Et voici que ma phrase devient « L’insecte gratte la sécheresse ». Il ne s’agit toujours pas de poésie mais je ne puis m’empêcher (inconsciemment, s’entend) d’établir un rapport un peu riche, un peu comme une vérité générale, entre le concept d’insecte et le concept de sécheresse. C’est que l’esprit humain est friand de vérités. Comme il en a besoin pour survivre, il ne peut s’empêcher de s’interroger quelques instants sur cette phrase. Y aurait-il une conséquence quelconque à en tirer pour la vie pratique ou pour le savoir ?

 

Et maintenant je fais appel à un grand poète qui me suggère d’écrire plutôt « L’insecte net gratte la sécheresse ». Et c’est aussitôt dans mon corps-esprit-cerveau un surgissement, celui du sentiment que je suis face à de la vraie poésie. Bien entendu, je puis parfaitement éviter, comme mon amoureux, de me poser la question du pourquoi pour mieux jouir du seul effet ! Mais comment, d’un autre côté, ne pas vouloir comprendre ce qui s’est passé et ceci d’autant plus que je sais par expérience professionnelle qu’un surgissement semblable a lieu chez beaucoup d’autres lecteurs si bien que ce vers est devenu célèbre.

 

Oui, que s’est-il passé ? L’habitude de lire de la poésie et de l’explorer avec mes étudiants a développé mon sens de l’introspection.
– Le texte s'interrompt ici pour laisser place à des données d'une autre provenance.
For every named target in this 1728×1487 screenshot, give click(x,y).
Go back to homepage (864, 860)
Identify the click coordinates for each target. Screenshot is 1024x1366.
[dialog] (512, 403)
Il me fait d’abord découvrir que c’est bien l’irruption du mot « net » qui a provoqué le changement d’effet et que c’est donc du côté du rapport, de l’interaction entre les mots qu’il faut commencer de chercher une explication. Une seule syllabe de plus, mais bien placée et bien choisie, voici que tous les mots sans exception ont changé de régime. Il ne s’agit plus de communication, mais d’art.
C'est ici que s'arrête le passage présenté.